Extreme heterogeneity in parasitism despite low population genetic structure among monarch butterflies inhabiting the Hawaiian Islands

• Published in: PloS one Vol. 9; no. 6; p. e100061
• Main Authors: Pierce, Amanda A, de Roode, Jacobus C, Altizer, Sonia, Bartel, Rebecca A
• Format: Journal Article
• Language: English
• Published: United States Public Library of Science 13.06.2014; Public Library of Science (PLoS)

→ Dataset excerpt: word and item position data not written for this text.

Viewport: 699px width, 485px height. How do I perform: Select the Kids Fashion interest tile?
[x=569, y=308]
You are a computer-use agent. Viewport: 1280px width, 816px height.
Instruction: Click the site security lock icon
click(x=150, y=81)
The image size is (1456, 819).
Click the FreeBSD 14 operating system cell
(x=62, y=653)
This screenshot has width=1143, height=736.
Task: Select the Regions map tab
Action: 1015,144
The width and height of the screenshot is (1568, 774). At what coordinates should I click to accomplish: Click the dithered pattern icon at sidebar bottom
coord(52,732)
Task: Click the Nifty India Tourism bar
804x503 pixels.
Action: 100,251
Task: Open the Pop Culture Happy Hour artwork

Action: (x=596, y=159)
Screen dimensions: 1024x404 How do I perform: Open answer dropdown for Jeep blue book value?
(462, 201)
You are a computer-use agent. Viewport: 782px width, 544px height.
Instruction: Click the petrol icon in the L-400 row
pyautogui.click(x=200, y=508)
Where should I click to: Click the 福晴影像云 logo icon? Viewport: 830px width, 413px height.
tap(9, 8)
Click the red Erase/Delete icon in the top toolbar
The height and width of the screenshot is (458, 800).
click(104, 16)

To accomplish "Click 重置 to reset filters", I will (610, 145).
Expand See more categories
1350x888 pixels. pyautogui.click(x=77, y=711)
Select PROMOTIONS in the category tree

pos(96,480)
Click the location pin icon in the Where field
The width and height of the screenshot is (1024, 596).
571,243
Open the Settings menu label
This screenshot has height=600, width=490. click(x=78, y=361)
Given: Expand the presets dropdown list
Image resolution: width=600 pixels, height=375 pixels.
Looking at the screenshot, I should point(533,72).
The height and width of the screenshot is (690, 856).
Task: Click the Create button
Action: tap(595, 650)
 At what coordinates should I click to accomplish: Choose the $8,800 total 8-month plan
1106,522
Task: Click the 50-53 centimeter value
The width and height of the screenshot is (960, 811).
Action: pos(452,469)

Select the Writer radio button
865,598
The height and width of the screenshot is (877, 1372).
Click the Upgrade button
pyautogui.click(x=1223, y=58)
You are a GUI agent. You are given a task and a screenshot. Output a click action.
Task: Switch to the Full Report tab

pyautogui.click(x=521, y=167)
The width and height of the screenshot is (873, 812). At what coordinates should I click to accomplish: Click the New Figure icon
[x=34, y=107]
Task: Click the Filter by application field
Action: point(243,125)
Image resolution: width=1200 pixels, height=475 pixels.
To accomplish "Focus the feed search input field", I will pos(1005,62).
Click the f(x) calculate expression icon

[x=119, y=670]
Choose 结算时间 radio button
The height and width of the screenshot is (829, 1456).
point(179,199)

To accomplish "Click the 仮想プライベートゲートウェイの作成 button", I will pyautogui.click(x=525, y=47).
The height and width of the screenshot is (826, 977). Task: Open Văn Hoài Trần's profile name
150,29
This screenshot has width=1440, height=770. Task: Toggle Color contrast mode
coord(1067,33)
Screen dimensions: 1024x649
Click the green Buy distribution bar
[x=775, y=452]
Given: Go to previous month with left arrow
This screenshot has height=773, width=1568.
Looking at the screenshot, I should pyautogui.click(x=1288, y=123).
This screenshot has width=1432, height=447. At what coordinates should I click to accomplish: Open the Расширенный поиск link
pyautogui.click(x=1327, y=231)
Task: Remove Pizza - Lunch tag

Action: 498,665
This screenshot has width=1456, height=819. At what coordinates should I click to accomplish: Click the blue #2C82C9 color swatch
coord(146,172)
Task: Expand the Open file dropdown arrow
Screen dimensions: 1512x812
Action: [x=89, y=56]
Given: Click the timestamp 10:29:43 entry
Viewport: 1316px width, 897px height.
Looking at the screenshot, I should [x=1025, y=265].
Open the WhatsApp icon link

• Subjects: Animal behavior; Animal Migration; Animals; Biological evolution; Biology and Life Sciences; Butterflies; Butterflies & moths; Butterflies - genetics; Butterflies - parasitology; Climate; Colonization; Danaus plexippus; Ecological effects; Ecology; Ecology and Environmental Sciences; Evolution; Female; Gene flow; Genetic diversity; Genetic Heterogeneity; Genetic markers; Genetic structure; Genetic Variation; Genetics, Population; Habitats; Hawaii - epidemiology; Health aspects; Heterogeneity; Host-Parasite Interactions - genetics; Inbreeding; Infection; Infections; Infectious diseases; Insect migration; Islands; Male; Medicine and Health Sciences; Microsatellite Repeats - genetics; Microsatellites; Migration; Monarch butterfly; Parasites; Parasitism; Population genetics; Populations; Prevalence; Protozoa; Protozoan Infections, Animal - epidemiology; Protozoan Infections, Animal - genetics; Protozoan Infections, Animal - parasitology; Protozoan Infections, Animal - transmission; Spatial heterogeneity; Species extinction; Hawaii; Atlanta Georgia; Georgia; United States > US; North America
• ISSN: 1932-6203; 1932-6203
• DOI: 10.1371/journal.pone.0100061

Host movement and spatial structure can strongly influence the ecology and evolution of infectious diseases, with limited host movement potentially leading to high spatial heterogeneity in infection. Monarch butterflies (Danaus plexippus) are best known for undertaking a spectacular long-distance migration in eastern North America; however, they also form non-migratory populations that breed year-round in milder climates such as Hawaii and other tropical locations. Prior work showed an inverse relationship between monarch migratory propensity and the prevalence of the protozoan parasite, Ophryocystis elektroscirrha. Here, we sampled monarchs from replicate sites within each of four Hawaiian Islands to ask whether these populations show consistently high prevalence of the protozoan parasite as seen for monarchs from several other non-migratory populations. Counter to our predictions, we observed striking spatial heterogeneity in parasite prevalence, with infection rates per site ranging from 4-85%. We next used microsatellite markers to ask whether the observed variation in infection might be explained by limited host movement and spatial sub-structuring among sites. Our results showed that monarchs across the Hawaiian Islands form one admixed population, supporting high gene flow among sites. Moreover, measures of individual-level genetic diversity did not predict host infection status, as might be expected if more inbred hosts harbored higher parasite loads. These results suggest that other factors such as landscape-level environmental variation or colonization-extinction processes might instead cause the extreme heterogeneity in monarch butterfly infection observed here.